*** Opening Data for processing ***

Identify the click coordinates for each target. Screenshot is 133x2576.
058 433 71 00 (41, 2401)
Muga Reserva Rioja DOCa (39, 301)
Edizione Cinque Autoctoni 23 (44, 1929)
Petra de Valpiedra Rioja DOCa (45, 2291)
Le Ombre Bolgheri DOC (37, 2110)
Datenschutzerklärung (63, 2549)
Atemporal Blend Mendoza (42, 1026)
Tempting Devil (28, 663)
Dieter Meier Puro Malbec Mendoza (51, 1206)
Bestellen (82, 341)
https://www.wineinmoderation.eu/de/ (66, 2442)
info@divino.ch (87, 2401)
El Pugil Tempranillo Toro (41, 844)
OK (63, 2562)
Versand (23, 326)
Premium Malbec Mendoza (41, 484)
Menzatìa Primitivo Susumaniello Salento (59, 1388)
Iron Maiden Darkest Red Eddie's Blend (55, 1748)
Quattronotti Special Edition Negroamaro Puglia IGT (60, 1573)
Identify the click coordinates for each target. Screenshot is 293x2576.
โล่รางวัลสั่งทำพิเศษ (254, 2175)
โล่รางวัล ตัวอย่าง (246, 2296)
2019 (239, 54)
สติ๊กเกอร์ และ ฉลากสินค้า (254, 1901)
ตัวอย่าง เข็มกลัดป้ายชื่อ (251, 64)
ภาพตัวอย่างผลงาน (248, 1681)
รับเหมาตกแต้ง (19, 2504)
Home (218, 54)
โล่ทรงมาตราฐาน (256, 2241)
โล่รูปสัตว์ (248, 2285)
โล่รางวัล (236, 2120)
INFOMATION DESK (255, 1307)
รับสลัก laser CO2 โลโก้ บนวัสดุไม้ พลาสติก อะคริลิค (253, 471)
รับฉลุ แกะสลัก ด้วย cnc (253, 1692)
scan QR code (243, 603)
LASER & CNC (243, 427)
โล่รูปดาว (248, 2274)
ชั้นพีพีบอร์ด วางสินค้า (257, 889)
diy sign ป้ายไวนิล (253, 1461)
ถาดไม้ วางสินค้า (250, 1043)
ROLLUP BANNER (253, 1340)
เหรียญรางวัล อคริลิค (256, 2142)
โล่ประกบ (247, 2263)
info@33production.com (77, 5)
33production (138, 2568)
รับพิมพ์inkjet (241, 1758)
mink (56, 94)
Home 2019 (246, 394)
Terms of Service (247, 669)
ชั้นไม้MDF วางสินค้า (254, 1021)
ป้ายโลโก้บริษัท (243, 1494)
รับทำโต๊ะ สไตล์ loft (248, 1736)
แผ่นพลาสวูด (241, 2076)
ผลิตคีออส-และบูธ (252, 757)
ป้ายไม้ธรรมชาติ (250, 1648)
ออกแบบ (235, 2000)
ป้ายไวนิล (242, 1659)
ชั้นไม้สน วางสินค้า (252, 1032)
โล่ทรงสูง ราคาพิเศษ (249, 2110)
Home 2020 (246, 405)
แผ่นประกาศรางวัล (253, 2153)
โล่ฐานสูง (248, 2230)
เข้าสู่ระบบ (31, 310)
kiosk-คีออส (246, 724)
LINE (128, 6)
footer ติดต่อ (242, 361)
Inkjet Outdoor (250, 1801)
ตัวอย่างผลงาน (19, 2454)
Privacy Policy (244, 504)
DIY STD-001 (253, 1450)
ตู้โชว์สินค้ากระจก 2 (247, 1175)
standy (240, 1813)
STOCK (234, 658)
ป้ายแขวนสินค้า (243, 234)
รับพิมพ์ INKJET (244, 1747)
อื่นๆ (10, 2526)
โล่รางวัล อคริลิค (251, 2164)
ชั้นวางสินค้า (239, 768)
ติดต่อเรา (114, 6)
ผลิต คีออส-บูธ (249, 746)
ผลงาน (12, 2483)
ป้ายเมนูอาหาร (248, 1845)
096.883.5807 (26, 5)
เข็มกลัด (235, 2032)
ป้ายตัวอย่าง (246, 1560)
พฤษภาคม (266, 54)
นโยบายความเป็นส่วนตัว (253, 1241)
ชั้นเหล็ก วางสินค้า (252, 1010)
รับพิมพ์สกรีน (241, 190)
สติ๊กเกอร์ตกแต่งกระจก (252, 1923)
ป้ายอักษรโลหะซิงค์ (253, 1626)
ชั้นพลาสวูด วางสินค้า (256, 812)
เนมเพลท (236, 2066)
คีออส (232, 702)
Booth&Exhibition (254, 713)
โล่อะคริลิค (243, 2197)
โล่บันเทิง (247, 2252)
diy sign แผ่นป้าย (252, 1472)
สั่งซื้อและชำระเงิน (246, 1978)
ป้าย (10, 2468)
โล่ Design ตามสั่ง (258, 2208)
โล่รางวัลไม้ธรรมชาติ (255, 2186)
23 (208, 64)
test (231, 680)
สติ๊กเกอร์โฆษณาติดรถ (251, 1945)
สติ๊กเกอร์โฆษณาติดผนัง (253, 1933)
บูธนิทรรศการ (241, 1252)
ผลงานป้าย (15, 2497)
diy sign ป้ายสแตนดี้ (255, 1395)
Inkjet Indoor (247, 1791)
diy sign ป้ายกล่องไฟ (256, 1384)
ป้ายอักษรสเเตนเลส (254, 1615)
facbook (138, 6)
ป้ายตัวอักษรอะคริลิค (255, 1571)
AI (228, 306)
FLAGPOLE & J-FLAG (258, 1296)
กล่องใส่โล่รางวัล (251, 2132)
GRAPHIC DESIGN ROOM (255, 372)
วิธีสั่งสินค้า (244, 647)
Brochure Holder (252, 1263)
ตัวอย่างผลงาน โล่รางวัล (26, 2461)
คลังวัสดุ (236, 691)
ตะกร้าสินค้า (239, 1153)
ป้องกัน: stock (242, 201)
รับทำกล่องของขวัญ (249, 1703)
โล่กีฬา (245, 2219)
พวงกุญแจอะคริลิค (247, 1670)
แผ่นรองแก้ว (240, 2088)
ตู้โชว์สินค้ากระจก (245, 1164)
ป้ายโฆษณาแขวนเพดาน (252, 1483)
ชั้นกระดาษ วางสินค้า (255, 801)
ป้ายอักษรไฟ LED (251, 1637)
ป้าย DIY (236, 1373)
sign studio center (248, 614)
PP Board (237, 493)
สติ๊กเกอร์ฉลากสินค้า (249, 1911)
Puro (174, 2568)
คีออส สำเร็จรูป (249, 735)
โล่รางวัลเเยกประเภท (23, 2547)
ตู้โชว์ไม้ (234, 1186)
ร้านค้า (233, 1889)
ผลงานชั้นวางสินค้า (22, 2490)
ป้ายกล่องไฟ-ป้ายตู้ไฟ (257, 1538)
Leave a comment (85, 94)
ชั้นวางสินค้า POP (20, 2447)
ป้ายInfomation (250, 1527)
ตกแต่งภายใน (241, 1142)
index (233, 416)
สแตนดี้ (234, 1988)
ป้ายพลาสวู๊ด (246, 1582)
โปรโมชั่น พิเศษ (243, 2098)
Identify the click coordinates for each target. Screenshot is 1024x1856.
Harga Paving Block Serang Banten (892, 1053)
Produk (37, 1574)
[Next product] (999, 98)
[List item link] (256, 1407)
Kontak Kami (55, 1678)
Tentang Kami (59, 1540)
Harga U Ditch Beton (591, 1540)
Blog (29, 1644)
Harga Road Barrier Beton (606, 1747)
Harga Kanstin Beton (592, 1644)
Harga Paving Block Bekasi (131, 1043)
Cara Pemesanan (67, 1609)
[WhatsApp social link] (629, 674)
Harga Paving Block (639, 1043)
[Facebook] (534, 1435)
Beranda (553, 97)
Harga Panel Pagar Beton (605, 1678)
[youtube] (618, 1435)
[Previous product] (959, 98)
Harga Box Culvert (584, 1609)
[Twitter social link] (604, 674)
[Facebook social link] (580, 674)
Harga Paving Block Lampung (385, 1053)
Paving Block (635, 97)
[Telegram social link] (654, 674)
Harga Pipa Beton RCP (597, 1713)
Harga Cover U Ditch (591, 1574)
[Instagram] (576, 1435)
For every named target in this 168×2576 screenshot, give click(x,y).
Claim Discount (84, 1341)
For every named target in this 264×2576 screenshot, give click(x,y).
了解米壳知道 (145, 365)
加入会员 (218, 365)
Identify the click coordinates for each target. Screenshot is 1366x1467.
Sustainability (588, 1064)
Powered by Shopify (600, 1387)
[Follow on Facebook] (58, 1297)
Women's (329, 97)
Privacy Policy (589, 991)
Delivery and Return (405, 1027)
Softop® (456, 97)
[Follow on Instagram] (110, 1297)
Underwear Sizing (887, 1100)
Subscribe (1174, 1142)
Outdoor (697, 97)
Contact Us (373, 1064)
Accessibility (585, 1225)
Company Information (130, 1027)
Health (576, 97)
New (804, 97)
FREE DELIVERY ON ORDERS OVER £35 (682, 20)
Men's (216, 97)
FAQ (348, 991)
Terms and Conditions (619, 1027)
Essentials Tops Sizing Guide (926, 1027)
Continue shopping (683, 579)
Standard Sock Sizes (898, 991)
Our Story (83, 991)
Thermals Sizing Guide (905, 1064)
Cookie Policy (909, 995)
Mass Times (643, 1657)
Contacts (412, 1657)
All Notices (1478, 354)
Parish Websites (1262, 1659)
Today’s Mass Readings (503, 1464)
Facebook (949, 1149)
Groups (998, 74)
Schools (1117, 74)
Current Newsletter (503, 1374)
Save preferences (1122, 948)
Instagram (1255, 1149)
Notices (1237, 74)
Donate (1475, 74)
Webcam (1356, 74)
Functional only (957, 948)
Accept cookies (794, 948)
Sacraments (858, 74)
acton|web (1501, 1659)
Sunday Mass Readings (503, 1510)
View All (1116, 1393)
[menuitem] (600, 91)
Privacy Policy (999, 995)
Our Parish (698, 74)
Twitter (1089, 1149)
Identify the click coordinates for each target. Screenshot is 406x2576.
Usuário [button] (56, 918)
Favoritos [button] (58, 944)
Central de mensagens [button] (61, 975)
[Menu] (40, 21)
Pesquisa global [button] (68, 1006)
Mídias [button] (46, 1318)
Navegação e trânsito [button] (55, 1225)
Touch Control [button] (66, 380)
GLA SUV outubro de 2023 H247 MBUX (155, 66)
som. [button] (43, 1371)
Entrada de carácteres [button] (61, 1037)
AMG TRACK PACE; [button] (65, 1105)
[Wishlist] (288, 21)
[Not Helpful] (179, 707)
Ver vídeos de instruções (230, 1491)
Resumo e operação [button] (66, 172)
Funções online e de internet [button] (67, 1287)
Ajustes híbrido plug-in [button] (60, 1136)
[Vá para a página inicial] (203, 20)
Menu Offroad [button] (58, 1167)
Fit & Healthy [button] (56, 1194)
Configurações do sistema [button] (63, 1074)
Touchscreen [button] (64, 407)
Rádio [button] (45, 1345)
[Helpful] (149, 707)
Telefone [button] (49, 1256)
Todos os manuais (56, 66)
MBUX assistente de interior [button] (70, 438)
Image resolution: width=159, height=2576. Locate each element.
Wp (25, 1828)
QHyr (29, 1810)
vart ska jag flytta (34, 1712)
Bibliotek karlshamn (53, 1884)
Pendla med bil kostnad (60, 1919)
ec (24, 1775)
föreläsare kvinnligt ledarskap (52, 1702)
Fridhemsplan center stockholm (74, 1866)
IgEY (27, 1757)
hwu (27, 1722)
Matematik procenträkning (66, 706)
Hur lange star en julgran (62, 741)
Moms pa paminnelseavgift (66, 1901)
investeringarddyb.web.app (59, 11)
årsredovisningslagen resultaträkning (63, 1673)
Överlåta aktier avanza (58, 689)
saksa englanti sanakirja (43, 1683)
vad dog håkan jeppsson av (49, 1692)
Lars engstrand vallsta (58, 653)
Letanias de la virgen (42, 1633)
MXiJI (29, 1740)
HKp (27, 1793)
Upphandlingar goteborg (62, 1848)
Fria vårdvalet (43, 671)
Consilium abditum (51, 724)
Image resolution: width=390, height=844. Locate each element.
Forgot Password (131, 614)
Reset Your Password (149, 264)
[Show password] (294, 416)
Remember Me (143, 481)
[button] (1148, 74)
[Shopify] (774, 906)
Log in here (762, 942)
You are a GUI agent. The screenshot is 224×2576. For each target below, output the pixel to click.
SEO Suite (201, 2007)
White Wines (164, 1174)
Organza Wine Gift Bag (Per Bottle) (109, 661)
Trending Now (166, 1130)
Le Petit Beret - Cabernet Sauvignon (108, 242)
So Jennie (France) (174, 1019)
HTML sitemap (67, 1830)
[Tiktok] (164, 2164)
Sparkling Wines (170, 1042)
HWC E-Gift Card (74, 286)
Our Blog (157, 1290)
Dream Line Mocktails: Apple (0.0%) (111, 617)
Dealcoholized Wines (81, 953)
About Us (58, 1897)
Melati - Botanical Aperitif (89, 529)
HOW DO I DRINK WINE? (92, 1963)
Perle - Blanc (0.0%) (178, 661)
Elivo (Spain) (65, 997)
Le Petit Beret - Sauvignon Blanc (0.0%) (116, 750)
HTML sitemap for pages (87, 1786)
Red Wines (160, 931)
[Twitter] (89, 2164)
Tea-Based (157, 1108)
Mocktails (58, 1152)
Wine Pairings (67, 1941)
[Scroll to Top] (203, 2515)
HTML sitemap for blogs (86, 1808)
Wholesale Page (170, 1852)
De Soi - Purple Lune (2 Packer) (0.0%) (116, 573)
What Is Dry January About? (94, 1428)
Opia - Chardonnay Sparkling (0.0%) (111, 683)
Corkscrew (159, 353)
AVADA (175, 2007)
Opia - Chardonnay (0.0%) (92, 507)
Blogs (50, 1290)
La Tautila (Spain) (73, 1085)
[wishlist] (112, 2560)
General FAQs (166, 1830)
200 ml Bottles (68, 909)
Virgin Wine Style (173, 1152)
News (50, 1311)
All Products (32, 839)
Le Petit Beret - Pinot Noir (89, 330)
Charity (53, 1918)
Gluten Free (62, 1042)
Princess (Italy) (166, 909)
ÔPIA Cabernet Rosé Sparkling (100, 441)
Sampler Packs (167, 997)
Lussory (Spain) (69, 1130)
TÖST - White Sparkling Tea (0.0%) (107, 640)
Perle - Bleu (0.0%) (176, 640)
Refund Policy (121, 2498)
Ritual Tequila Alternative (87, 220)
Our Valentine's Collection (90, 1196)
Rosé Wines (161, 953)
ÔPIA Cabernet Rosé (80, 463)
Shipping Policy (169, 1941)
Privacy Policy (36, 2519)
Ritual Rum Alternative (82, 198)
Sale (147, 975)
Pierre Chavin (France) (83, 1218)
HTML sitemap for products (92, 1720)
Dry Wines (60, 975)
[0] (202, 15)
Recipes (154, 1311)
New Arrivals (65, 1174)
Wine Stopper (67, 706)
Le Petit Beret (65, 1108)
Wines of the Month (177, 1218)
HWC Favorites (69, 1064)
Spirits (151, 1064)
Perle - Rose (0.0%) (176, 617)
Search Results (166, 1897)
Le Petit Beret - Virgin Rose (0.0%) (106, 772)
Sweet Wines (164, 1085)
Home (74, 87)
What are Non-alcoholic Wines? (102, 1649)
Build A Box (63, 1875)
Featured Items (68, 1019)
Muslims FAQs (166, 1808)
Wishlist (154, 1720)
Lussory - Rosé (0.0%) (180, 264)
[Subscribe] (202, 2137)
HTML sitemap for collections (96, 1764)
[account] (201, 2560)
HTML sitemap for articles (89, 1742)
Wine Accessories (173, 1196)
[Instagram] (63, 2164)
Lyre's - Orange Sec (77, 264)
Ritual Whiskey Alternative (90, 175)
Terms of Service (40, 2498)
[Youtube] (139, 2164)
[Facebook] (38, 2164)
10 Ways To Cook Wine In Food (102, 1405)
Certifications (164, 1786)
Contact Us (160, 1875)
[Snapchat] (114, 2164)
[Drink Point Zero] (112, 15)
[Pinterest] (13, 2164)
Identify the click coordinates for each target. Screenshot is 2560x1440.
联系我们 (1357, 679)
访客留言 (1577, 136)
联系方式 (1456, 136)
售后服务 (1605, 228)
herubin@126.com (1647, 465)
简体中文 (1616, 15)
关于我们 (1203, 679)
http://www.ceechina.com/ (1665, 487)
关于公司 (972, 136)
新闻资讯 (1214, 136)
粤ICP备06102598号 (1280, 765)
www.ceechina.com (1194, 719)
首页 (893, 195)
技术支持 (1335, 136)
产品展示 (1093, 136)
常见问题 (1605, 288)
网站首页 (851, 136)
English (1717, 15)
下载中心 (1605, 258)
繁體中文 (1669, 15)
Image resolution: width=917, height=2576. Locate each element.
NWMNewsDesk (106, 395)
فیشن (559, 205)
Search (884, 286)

*** Closing Data for processing ***

### Work to complete
Determine how many lines of the data contain the word "Locate", and reply with that number only.

### Exercise output
3